In April 2023, WotC sent private detectives from the Pinkerton agency to the house of a Magic: The Gathering YouTuber, who said the agents demanded he destroy cards from an unreleased set he had been accidentally sent, and to remove videos from his channel, otherwise he and his wife would face a $200,000 fine and imprisonment. WotC's action was widely condemned and criticized, and the game's players subsequently initiated a boycott in response.

In December 2023, TechCrunch reported that paperwork Hasbro filed with the SEC contained information announcing layoffs of 1,100 employees (20 percent of their entire workforce across all divisions) effective immediately. A wide range of WotC employees were laid off; Chase Carter of Dicebreaker commented: "past successes and future plans could not save Wizards of the Coast's workers from the hungry maw of corporate line-item reduction, and the full extent of this culling remains to be seen".

In March 2024, Wizards of the Coast stopped localizing Magic: The Gathering and Dungeons & Dragons for Portuguese. The company received a vampetaço in retaliation. Cynthia Williams resigned at the end of April 2024 and was replaced that summer by John Hight, who left his long-time role at Blizzard Entertainment to take the job. The 3D virtual tabletop (VTT) Dungeons & Dragons simulator Sigil launched as part of D&D Beyond in March 2025. Later that month, approximately 90% of the development team were laid off by WotC; in an internal communication, Hasbro Direct senior vice president Dan Rawson stated "our aspirations for Sigil as a large, standalone game with a distinct monetization path will not be realized".

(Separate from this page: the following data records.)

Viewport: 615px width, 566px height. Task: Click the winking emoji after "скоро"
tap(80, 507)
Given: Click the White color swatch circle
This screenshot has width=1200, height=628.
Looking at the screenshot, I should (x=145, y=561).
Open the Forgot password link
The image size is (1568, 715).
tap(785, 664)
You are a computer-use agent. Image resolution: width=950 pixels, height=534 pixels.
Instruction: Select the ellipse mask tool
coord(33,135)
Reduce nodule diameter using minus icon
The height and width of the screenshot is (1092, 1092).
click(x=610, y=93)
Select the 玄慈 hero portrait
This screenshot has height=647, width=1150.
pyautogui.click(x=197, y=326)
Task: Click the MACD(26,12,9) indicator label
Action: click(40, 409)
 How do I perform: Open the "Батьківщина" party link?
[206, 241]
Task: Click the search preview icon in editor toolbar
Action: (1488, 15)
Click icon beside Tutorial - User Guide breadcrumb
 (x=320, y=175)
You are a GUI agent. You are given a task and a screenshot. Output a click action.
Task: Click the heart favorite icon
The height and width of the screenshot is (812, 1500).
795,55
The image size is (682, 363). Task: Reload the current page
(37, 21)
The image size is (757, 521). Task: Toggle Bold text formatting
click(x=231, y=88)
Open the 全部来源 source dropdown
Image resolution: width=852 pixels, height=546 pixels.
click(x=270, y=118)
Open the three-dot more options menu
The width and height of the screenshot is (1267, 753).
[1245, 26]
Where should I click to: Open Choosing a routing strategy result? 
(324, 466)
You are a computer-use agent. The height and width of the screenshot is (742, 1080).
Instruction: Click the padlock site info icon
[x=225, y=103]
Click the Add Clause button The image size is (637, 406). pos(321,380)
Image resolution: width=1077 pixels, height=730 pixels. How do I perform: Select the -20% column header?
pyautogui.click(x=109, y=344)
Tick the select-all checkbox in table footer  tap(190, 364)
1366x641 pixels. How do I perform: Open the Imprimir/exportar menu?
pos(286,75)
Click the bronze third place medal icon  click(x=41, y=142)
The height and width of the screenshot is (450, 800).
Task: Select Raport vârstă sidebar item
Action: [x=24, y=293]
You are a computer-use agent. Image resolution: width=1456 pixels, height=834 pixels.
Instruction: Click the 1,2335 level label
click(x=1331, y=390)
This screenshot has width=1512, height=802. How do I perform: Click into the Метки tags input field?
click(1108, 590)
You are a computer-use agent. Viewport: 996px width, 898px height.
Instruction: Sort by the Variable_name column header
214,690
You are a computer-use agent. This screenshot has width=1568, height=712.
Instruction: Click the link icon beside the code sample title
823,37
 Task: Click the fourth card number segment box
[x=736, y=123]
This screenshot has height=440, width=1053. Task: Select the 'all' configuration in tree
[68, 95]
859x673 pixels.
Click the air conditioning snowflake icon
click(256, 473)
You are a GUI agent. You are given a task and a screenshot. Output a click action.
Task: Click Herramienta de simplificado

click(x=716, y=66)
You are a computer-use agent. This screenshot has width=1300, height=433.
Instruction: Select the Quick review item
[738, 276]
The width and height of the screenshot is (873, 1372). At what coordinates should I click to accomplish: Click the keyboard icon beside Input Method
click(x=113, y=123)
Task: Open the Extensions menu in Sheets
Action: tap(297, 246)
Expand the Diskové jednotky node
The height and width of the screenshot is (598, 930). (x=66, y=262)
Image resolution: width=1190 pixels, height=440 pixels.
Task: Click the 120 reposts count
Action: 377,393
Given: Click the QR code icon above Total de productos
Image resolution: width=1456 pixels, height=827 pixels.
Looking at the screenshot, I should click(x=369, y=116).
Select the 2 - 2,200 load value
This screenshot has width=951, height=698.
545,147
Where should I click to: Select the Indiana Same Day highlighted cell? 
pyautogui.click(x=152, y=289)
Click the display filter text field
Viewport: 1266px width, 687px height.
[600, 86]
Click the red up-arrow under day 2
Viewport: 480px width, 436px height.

Following the release of core rulebooks for the 2024 revision of Dungeons & Dragons, Creative Director Chris Perkins and Game Director Jeremy Crawford announced their departures from the company in April 2025. Christian Hoffer, for Screen Rant, highlighted that both "have been part of the Dungeons & Dragons design team for decades and were two of the lead designers of" Dungeons & Dragons 5th Edition.

== Studios ==
- Archetype Entertainment in Austin, Texas, U.S.; opened in April 2019.
- Atomic Arcade in Raleigh, North Carolina, led by Ames Kirshen, formerly vice-president of production and creative at Warner Bros. Interactive Entertainment (WBIE), opened in September 2021.
- D&D Beyond; founded in 2017, acquired in May 2022.
- Invoke Studios in Montreal, Quebec, Canada; founded in 2012, acquired in October 2019.
- Mirrorstone Books; opened in 2004.
- Studio X in Renton, Washington, U.S.; reorganization of Magic: The Gathering R&D in 2018.
- Skeleton Key in Austin, Texas; opened in July 2022.
- Wizards Kids Studio in Seattle, Washington, U.S.; opened in December 2020.

=== Former ===
- Avalon Hill in Renton, Washington, U.S.; founded 1952, acquired by Hasbro in 1998, moved to Wizards of the Coast in 2004, moved back to Hasbro Gaming in 2021.
- Last Unicorn Games in Philadelphia, Pennsylvania, U.S.; founded in 1994, acquired and dissolved in 2000.
- TSR, Inc. in Lake Geneva, Wisconsin, U.S.; founded in 1973, acquired and dissolved in 1997.